- PROBLEM TO WORK ON
Count the lines in the listing below that contain the string "menu", treating uppercase and lowercase letters as different, and reply with only that number.

- DATA SUPPLIED
^^^^
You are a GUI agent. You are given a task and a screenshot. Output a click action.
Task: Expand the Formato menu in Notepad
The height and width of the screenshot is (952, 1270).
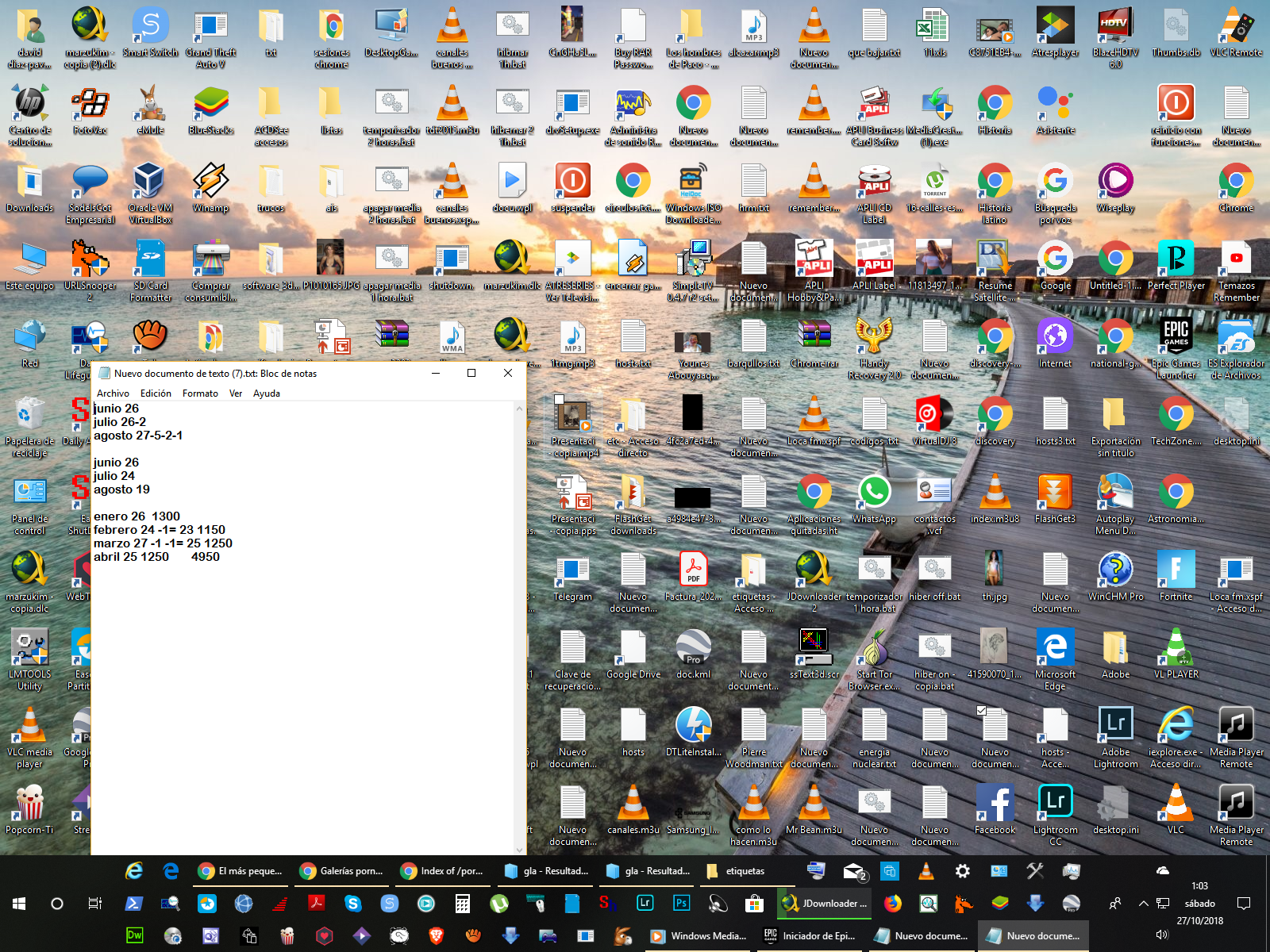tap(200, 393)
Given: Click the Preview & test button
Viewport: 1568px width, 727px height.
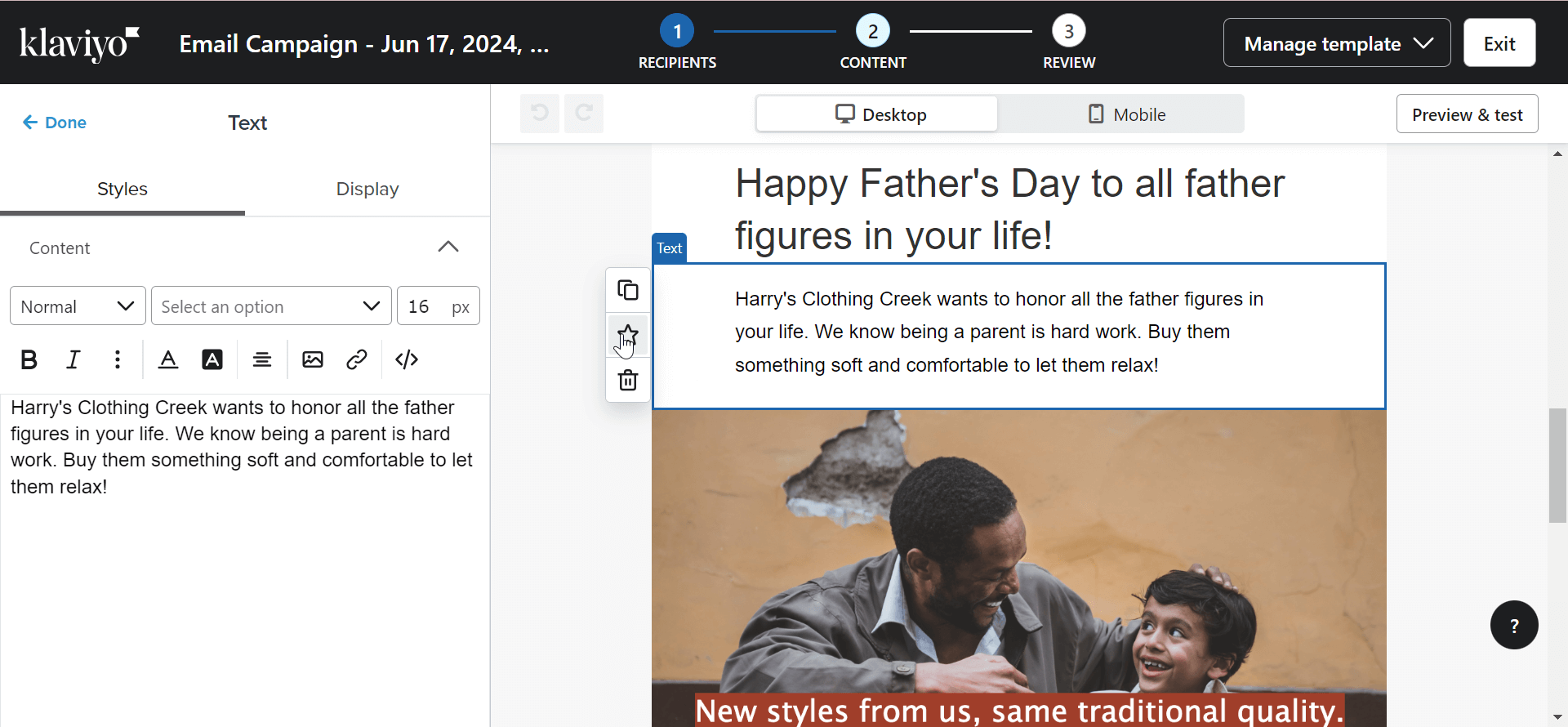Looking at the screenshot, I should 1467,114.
^^^^
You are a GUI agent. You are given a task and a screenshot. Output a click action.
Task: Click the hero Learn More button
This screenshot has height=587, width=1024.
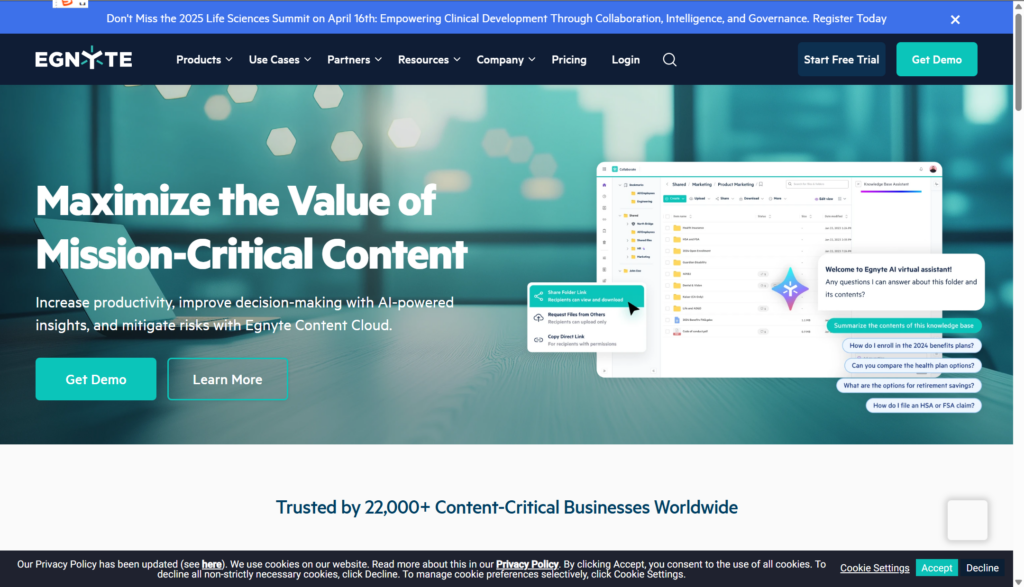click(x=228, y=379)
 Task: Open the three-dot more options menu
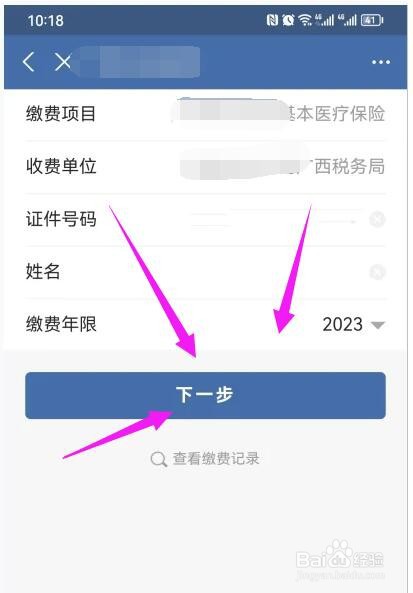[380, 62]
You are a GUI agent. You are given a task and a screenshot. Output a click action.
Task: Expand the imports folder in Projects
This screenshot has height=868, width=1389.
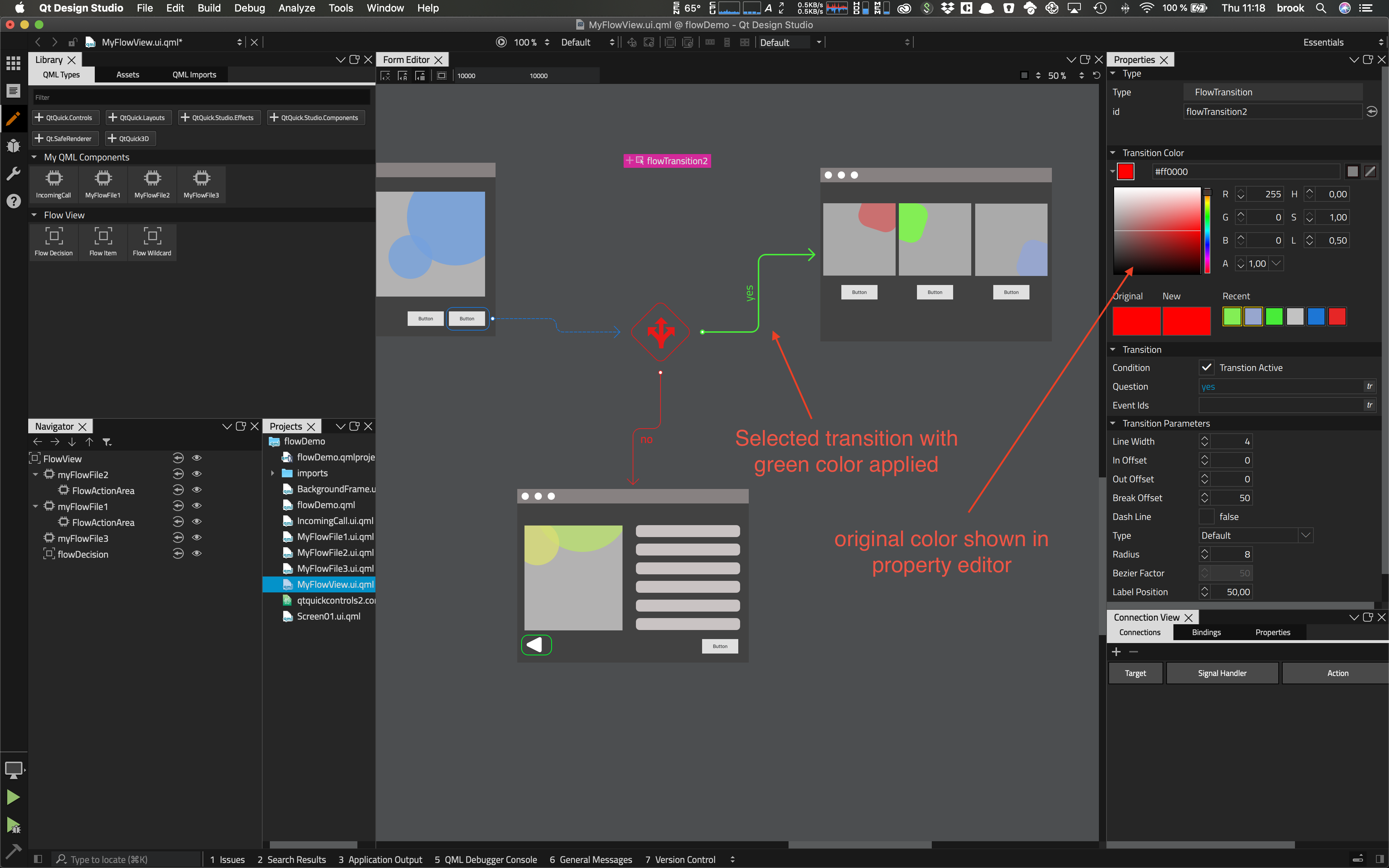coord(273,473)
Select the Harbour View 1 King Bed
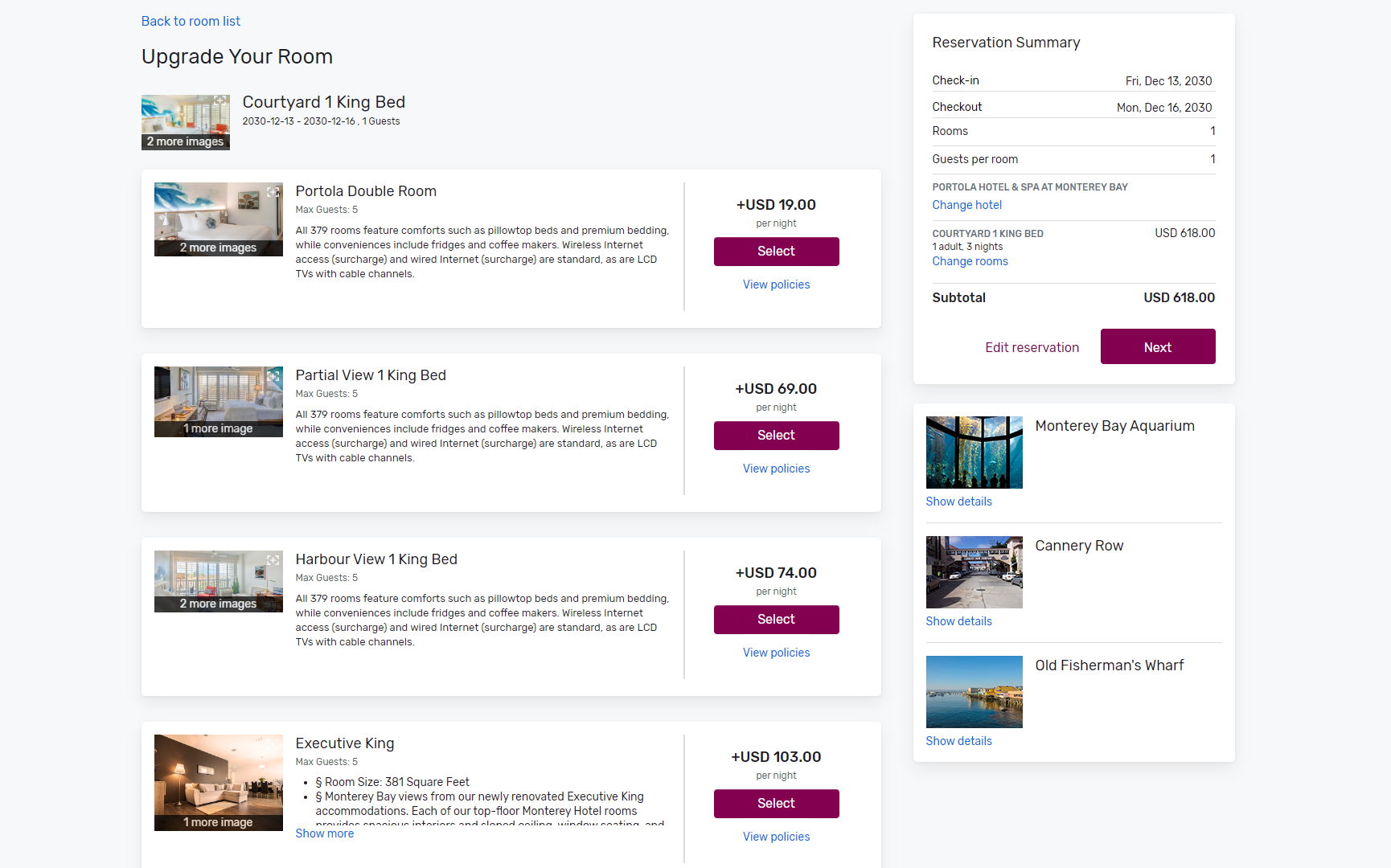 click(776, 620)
^^^^
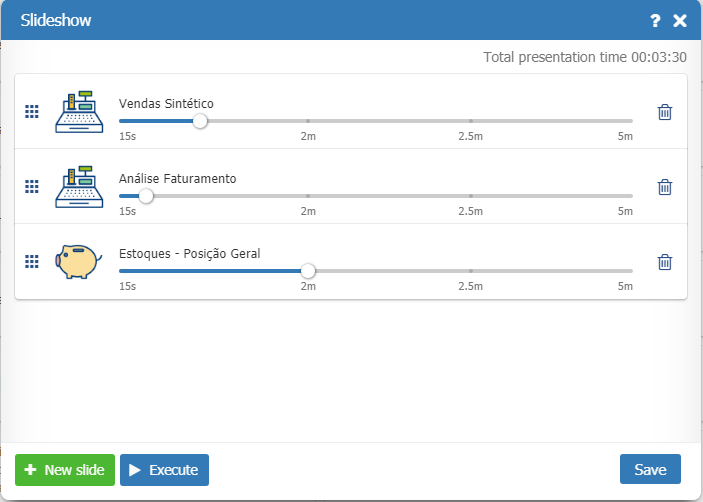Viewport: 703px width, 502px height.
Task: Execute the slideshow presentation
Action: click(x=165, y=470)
^^^^
- SOLUTION TO THE PROBLEM
2